Nerflets: Local Radiance Fields for Efficient Structure-Aware 3D Scene Representation from 2D Supervision
This addresses the problem of inefficient and unstructured 3D scene reconstruction for computer vision and graphics applications, offering an incremental improvement over existing NeRF methods.
The paper tackles efficient and structure-aware 3D scene representation from images by introducing nerflets, local neural radiance fields that jointly optimize for panoptic, density, and radiance reconstructions using only 2D supervision, resulting in more efficient scene approximation than global NeRFs and enabling tasks like 3D panoptic segmentation and interactive editing.

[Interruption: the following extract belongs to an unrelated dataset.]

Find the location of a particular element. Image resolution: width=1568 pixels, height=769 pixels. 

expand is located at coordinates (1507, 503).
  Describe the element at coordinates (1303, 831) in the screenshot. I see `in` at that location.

We address efficient and structure-aware 3D scene representation from images. Nerflets are our key contribution -- a set of local neural radiance fields that together represent a scene. Each nerflet maintains its own spatial position, orientation, and extent, within which it contributes to panoptic, density, and radiance reconstructions. By leveraging only photometric and inferred panoptic image supervision, we can directly and jointly optimize the parameters of a set of nerflets so as to form a decomposed representation of the scene, where each object instance is represented by a group of nerflets. During experiments with indoor and outdoor environments, we find that nerflets: (1) fit and approximate the scene more efficiently than traditional global NeRFs, (2) allow the extraction of panoptic and photometric renderings from arbitrary views, and (3) enable tasks rare for NeRFs, such as 3D panoptic segmentation and interactive editing.